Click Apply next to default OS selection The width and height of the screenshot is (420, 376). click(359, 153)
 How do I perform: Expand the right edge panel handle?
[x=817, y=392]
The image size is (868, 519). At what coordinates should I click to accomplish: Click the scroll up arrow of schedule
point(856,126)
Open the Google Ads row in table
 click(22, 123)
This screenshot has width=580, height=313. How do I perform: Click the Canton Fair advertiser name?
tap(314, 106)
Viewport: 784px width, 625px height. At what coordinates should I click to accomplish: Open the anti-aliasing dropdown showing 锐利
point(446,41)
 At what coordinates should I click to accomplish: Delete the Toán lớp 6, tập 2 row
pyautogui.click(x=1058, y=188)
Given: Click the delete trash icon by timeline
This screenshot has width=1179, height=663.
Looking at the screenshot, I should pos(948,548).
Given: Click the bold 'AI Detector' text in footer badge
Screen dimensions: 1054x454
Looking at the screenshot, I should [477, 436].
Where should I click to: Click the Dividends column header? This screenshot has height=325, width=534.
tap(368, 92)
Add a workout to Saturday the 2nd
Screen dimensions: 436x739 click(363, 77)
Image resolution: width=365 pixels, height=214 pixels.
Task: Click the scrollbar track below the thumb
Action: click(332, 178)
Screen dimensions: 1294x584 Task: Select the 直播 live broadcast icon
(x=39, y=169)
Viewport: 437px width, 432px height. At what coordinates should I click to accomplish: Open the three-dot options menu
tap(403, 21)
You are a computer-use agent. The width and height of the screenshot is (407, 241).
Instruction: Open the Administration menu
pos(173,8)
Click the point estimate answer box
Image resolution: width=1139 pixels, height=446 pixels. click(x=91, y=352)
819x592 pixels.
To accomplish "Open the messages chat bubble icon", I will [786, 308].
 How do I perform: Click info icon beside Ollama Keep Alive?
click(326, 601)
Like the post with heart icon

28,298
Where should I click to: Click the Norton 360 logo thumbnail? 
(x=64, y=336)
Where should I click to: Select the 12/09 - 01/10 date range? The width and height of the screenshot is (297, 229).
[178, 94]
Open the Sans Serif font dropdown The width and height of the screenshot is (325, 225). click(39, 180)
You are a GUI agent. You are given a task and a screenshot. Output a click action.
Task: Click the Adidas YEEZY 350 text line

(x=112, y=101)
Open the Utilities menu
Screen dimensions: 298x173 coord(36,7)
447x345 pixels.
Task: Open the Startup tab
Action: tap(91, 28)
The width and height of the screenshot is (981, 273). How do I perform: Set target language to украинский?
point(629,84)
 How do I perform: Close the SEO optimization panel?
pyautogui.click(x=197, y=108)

## EXERCISE INSTRUCTIONS
Count the lines above that contain the string "agent", treating uppercase and lowercase letters as different, and give only the number.

## THE COMPLETED TASK
2